The group toured widely with Faith between 1961 and 1963, with several changes of personnel, and recorded one unsuccessful single for Pye, "Hully Gully Slip'n'Slide".  By early 1963, the group comprised Thorp (guitar), John Rogers (bass), Bob Henrit (drums), and Russ Ballard (guitar and keyboards).  They recorded a lengthy series of short 15-minute shows with Adam Faith for Radio Luxembourg.  John Rogers was killed in a car crash in May 1963; he was replaced by John 'Mod' Rogan, previously of Hartlepool group the Hartbeats.   They began recording with Adam Faith - who had previously recorded with session musicians - for the Parlophone label, and their records were credited to "Adam Faith with The Roulettes".  They enjoyed a run of chart hits in the mid-1960s, including the UK chart hits; "The First Time", "We Are in Love", "I Love Being in Love With You", "If He Tells You", and "Someone's Taken Maria Away".

They also recorded in their own right for Parlophone, recording several early compositions by Chris Andrews, though none of their singles reached the chart.  Their only album Stakes And Chips was released in 1965 with similar lack of success  As well as backing Adam Faith on record, they accompanied him on tour until October 1965, most notably backing him on a 'Live' album. Early in 1967 they joined the Philips Fontana label but still the charts eluded them, although they toured Europe until later that year when the group split up.

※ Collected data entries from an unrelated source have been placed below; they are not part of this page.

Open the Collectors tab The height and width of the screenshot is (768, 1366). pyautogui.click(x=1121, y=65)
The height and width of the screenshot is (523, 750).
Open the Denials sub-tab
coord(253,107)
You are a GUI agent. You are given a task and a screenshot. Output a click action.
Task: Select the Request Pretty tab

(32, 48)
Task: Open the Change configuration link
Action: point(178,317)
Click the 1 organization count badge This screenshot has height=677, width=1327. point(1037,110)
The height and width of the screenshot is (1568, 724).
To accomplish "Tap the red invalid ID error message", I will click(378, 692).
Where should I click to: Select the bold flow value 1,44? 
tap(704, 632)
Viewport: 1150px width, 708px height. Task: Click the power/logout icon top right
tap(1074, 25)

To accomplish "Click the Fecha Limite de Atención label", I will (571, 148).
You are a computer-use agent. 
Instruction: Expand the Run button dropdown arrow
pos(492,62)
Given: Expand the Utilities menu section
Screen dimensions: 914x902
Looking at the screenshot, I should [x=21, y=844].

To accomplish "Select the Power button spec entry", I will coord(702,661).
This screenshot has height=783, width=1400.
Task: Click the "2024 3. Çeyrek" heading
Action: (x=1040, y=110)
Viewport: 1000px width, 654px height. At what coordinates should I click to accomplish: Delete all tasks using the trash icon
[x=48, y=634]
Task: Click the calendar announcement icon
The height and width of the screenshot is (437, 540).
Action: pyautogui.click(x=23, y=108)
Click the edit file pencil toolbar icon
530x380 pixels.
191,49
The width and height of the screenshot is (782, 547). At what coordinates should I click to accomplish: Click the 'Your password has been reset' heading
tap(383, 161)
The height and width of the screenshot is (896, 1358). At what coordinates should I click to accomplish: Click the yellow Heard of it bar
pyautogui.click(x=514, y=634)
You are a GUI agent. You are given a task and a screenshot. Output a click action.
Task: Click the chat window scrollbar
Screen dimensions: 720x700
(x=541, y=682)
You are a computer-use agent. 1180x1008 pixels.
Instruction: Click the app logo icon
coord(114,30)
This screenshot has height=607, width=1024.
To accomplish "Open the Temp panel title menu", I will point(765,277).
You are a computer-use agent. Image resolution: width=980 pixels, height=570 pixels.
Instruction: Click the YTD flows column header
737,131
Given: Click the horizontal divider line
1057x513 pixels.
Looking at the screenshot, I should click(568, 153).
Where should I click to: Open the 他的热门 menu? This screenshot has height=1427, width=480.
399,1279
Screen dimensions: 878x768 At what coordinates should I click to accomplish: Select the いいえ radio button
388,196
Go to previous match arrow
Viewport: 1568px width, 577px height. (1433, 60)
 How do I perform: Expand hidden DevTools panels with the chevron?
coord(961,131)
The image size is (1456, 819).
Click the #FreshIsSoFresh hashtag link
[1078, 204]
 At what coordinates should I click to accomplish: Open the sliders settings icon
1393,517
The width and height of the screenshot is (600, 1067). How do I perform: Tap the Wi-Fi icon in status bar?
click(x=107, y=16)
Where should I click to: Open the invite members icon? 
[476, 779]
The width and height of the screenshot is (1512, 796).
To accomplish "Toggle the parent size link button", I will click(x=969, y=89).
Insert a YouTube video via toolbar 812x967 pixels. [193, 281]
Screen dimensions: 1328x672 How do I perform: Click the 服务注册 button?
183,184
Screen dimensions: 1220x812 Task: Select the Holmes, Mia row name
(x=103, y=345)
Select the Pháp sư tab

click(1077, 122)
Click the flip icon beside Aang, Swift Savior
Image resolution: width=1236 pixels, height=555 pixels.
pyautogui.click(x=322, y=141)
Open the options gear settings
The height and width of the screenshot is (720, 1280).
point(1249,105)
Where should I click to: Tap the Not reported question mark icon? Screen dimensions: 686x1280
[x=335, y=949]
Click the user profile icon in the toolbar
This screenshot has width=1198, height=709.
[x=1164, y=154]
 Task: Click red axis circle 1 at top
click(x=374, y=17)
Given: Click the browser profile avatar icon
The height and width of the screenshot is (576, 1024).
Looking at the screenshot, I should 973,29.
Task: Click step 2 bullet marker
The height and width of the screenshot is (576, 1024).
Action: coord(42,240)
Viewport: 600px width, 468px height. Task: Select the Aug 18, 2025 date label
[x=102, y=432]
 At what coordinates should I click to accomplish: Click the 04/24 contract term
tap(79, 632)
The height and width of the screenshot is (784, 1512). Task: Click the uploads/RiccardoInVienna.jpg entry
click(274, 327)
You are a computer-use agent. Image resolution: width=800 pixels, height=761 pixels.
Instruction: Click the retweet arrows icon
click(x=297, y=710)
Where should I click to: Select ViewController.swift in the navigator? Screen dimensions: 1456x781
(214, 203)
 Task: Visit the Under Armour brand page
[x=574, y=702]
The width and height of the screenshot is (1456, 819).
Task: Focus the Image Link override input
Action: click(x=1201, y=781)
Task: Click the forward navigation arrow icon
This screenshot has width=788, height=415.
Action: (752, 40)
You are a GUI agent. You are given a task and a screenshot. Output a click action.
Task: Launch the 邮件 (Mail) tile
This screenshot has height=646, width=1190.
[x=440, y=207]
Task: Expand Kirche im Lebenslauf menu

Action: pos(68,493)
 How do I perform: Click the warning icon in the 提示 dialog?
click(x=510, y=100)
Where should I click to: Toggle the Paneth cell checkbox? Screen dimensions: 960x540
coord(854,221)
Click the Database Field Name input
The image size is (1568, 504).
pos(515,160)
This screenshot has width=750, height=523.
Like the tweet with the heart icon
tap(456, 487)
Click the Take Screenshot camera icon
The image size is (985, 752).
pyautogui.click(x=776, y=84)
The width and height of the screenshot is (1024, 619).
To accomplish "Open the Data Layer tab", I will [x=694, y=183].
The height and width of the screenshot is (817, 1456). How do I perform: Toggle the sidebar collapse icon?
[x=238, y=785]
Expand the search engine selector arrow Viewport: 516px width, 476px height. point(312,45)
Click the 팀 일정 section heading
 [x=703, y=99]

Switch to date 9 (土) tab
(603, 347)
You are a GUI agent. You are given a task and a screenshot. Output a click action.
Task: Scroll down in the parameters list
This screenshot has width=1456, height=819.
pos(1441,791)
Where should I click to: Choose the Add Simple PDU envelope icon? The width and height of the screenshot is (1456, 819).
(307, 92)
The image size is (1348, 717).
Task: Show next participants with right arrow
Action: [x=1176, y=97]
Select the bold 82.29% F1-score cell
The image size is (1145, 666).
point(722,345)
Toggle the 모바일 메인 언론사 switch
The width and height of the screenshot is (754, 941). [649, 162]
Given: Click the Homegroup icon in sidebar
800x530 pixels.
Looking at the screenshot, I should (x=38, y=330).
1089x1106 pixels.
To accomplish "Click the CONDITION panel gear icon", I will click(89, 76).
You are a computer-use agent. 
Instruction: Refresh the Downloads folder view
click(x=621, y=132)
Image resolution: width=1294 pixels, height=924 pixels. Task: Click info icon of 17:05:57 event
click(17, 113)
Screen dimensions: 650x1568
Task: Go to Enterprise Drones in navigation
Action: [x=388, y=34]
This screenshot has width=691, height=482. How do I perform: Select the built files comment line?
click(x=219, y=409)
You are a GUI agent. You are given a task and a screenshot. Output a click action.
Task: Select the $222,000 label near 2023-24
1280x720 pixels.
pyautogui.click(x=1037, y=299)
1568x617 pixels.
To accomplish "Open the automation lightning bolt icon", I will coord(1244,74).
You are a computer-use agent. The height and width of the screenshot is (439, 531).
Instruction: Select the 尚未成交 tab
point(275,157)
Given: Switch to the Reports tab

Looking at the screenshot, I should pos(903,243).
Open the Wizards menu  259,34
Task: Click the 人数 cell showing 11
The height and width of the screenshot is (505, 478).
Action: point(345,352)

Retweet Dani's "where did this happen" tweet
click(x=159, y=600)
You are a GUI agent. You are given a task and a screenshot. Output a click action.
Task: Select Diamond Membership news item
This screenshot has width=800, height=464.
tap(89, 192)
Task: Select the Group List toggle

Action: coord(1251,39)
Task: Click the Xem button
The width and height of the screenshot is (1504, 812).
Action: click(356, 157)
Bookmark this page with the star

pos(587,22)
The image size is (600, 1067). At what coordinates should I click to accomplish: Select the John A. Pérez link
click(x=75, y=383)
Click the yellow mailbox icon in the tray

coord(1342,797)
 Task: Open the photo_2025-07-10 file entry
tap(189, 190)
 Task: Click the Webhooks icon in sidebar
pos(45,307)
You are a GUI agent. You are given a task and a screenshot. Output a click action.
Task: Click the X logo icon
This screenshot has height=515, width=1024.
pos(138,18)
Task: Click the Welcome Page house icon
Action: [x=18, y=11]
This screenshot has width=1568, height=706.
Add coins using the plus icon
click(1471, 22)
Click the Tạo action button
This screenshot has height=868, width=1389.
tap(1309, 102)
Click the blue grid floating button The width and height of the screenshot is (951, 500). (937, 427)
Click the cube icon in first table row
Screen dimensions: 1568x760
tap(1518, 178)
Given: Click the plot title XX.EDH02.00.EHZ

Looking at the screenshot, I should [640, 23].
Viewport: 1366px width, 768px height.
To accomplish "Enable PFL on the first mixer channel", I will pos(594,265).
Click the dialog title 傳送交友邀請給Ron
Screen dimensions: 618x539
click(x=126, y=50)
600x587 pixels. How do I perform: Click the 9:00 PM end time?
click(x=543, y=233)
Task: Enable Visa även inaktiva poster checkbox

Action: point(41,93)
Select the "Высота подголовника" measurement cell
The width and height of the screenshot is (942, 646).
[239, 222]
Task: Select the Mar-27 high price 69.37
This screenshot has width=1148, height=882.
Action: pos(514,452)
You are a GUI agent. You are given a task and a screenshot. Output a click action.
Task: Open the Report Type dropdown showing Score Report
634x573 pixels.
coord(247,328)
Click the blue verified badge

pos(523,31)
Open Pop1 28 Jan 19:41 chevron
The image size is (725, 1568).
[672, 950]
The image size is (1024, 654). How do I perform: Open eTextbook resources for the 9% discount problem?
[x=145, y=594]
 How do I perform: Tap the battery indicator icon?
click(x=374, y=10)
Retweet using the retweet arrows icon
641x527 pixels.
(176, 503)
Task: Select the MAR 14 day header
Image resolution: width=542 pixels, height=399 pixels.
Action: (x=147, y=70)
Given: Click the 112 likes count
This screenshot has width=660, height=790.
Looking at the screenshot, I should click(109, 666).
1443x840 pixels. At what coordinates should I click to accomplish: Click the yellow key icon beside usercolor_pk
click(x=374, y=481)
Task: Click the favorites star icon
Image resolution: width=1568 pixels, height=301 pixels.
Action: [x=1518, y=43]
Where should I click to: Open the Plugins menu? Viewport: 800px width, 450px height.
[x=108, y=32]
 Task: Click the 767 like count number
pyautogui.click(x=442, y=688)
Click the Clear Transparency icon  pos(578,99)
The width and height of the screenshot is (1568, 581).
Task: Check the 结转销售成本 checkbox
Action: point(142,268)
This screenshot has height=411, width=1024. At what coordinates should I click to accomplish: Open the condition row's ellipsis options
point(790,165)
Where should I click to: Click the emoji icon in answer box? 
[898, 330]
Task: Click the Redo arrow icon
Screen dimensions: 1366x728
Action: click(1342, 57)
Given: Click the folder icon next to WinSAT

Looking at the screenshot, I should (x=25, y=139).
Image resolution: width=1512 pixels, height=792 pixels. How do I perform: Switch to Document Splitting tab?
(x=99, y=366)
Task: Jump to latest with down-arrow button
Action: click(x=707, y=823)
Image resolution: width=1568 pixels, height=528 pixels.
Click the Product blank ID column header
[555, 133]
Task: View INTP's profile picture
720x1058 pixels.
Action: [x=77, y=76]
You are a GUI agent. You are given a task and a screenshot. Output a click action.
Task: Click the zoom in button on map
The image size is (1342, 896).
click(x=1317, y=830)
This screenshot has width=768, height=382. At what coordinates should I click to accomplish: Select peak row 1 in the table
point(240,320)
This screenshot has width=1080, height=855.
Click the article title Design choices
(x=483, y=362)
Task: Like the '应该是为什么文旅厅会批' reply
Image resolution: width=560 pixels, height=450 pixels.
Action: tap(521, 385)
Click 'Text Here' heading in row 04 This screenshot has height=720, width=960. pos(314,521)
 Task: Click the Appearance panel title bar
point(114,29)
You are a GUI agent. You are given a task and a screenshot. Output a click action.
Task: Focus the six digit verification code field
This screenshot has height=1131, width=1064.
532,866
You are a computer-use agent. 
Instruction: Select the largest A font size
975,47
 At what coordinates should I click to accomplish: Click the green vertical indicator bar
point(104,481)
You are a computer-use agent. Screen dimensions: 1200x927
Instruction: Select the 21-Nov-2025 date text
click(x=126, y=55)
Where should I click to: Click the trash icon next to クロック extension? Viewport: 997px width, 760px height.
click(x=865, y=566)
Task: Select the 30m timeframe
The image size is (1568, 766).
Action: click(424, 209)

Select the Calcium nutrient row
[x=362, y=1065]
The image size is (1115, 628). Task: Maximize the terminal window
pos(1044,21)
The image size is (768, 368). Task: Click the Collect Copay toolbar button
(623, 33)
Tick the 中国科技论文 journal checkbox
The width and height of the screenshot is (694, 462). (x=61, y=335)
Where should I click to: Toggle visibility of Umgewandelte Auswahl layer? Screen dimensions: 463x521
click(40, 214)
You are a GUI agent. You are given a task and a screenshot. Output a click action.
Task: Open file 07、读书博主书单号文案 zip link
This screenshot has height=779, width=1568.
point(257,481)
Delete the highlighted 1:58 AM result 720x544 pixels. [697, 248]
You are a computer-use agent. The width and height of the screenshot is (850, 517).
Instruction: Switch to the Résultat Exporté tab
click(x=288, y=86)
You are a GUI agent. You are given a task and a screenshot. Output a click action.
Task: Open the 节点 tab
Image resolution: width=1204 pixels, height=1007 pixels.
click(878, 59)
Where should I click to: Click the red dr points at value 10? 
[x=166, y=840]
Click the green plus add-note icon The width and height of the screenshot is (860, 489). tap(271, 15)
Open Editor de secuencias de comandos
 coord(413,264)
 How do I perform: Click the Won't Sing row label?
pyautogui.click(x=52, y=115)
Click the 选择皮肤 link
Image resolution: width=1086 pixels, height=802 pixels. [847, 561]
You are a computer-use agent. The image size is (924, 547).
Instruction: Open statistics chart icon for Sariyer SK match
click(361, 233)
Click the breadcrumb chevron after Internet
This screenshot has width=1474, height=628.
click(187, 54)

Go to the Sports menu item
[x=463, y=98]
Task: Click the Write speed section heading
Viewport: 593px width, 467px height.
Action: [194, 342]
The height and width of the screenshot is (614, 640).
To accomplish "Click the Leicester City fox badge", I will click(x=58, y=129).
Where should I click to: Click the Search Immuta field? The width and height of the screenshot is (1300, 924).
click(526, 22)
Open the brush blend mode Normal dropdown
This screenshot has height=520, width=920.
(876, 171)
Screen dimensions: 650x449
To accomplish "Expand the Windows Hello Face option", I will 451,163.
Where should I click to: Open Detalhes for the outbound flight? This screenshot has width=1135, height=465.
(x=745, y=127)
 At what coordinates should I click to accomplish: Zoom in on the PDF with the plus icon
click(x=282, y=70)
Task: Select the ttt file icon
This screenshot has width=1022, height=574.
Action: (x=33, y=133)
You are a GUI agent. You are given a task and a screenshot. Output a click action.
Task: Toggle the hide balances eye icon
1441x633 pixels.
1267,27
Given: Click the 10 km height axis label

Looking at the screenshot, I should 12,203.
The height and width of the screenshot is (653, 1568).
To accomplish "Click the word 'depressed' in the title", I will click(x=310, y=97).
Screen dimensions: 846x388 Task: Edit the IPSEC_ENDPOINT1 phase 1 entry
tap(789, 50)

Band members Russ Ballard and Bob Henrit went on to join Unit 4 + 2 formed by original Roulettes' member Brian Parker (on whose 1965 number one song, "Concrete and Clay", they had both previously played); the two would later also become members of rock band Argent.  In addition Ballard had later success as a solo artist and songwriter, whilst Henrit became a renowned session drummer and also replaced The Kinks' long serving drummer Mick Avory in their later years.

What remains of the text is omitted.